- SUPPLIED PASSAGE -
P4-2018-09 – Concours D’ Elegance
By John Khami, PCA Member
The Competition or Concours of Elegance began in Paris in the mid 17th century. Carriage owners gathered in an open area of the city, paraded their horses that pulled the body and wheels onto the field for the Parisians to see. The carriages and horses were judged for their beauty.
On Sunday, July 29 2018 under a generous blue sky with small, puffy clouds, the third largest Concours D’ Elegance in America welcomed close to 300 different makes, models and styles of cars and thousands of people to St. John’s on Five Mile Road in Plymouth, Michigan. This was the sixth year at St. John’s where the Concours was relocated from Meadowbrook in Rochester Hills and the 40th Anniversary of the Concours D’ Elegance in Michigan
Trained Judges who review and inspect the interior, exterior, fit, finish, plating, bright work, wheel cleanliness paint and polish view the vehicles. The car needs to be as close to “mint” condition as possible – meaning — when it was leaving the factory after assembly.
The visual condition of the vehicle must be as original, bright and flawless, to be judged against other cars of the same year and make. The vehicle is wiped, dusted, polished, rubbed on a constant basis until the owners and crews are told to stop when judging begins.
Another milestone at St. John’s this year was the 70th anniversary display of Porsche Road Cars. Porsche Club of America and Michigan member, David Renner, was tasked by a selection committee with choosing 16 Porsches for the 70th anniversary of the nameplate.
But Porsche was one in a famous line of late model “supercars” that included: “Ferraris, Aston Martin, Jaguar, McLaren, Lamborghini, Lotus, Bugatti, Vector and the Ford GT,” Renner said. “We did this to entice the younger demographic to be interested in the Concours.”
“We chose the 16 cars from nine platforms. We used the 356 and 911. Then we added the 914, the 924-944’s, the 928, Cayenne, Boxter, Cayman, Macaan and Panamera,”
“In addition we had 15 factory made WERKS race cars. The 550, the 718, the America Roadster, the 917 Martini, the 904, 910 and 911. There was the 1968 Porsche Transporter made by Mercedes that was used by the factory to shuttle Porsches to different locations.”
Porsche race drivers Brian Redmond, Vic Elford and Hurley Haywood, were on hand for autographs and stories.
Vic Elford said that his favorite race was driving a Porsche 907 at the Targa Florio in 1968. Located in the mountains of Sicily near Palermo, Elford won the race after an 18-minute delay on the first lap because of the single lug nut that was slipping off the rear wheel splines. Vic stopped in the village of Cerda. Spectators lifted his 907 off the ground giving him the opportunity to tighten the lug and off he went to win the race three minutes ahead of the car in second place. Vic Elford was 31 that year.

- MATERIAL -

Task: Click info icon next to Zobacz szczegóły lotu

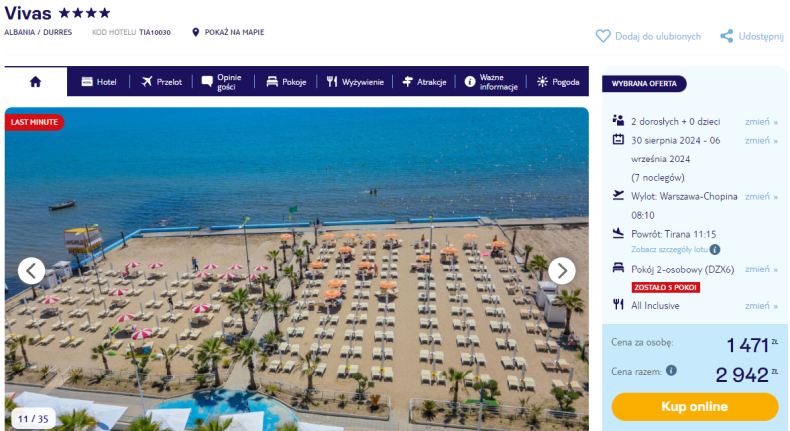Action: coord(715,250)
...
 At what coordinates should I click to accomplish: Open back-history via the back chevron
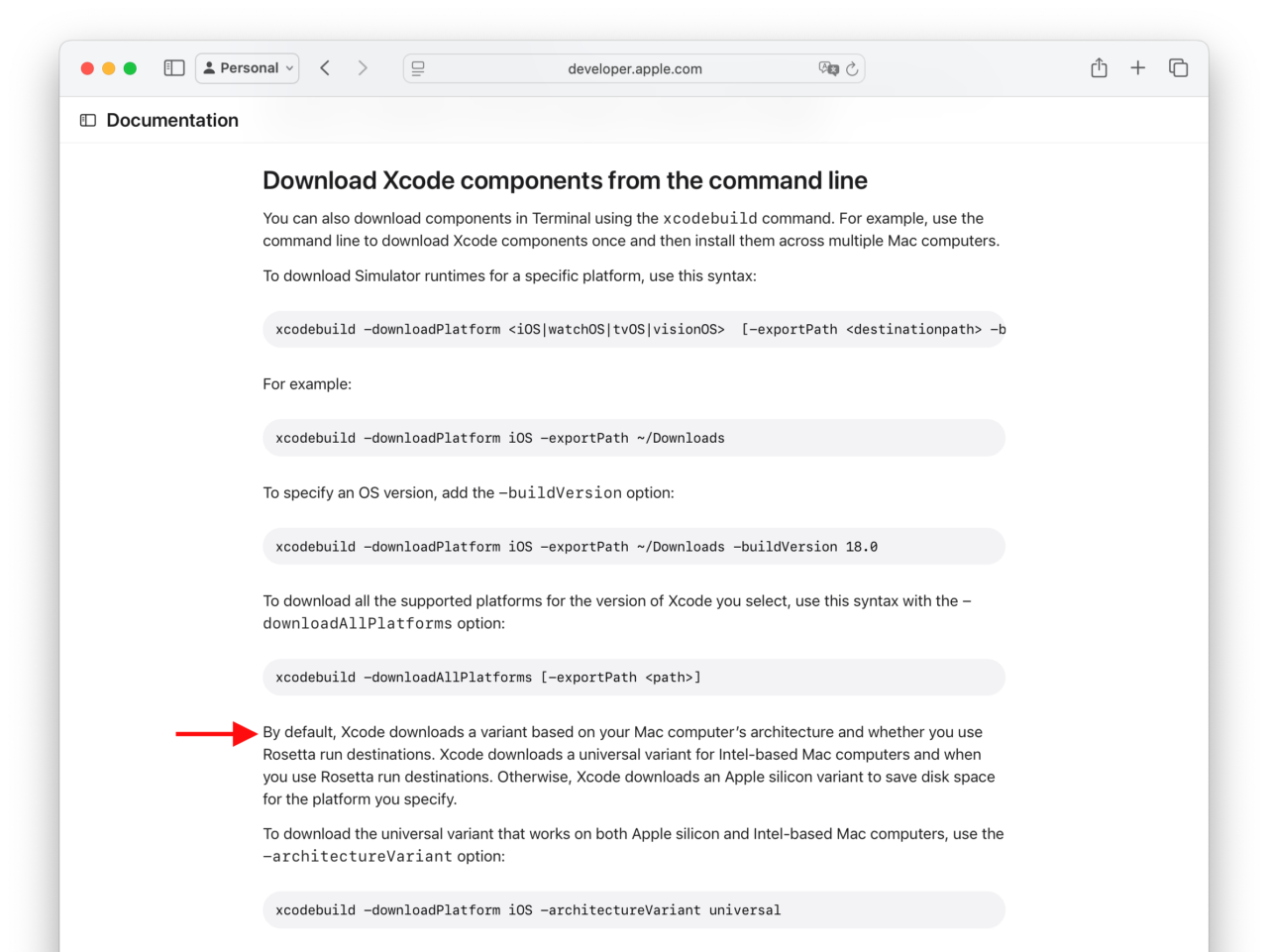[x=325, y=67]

- SET OF TASKS -
[a] Quote the part of the Concours D' Elegance article that begins with the words containing "P4-2018-09 – Concours" and ends with "for their beauty.".
[b] Which Porsche race drivers does the Concours D' Elegance article say were on hand for autographs and stories? List them all.
The entries are separate material with no connection to the Concours D' Elegance article.

- OUTPUTS FOR THE TASKS -
[a]
P4-2018-09 – Concours D’ Elegance
By John Khami, PCA Member
The Competition or Concours of Elegance began in Paris in the mid 17th century. Carriage owners gathered in an open area of the city, paraded their horses that pulled the body and wheels onto the field for the Parisians to see. The carriages and horses were judged for their beauty.

[b]
Brian Redmond
Vic Elford
Hurley Haywood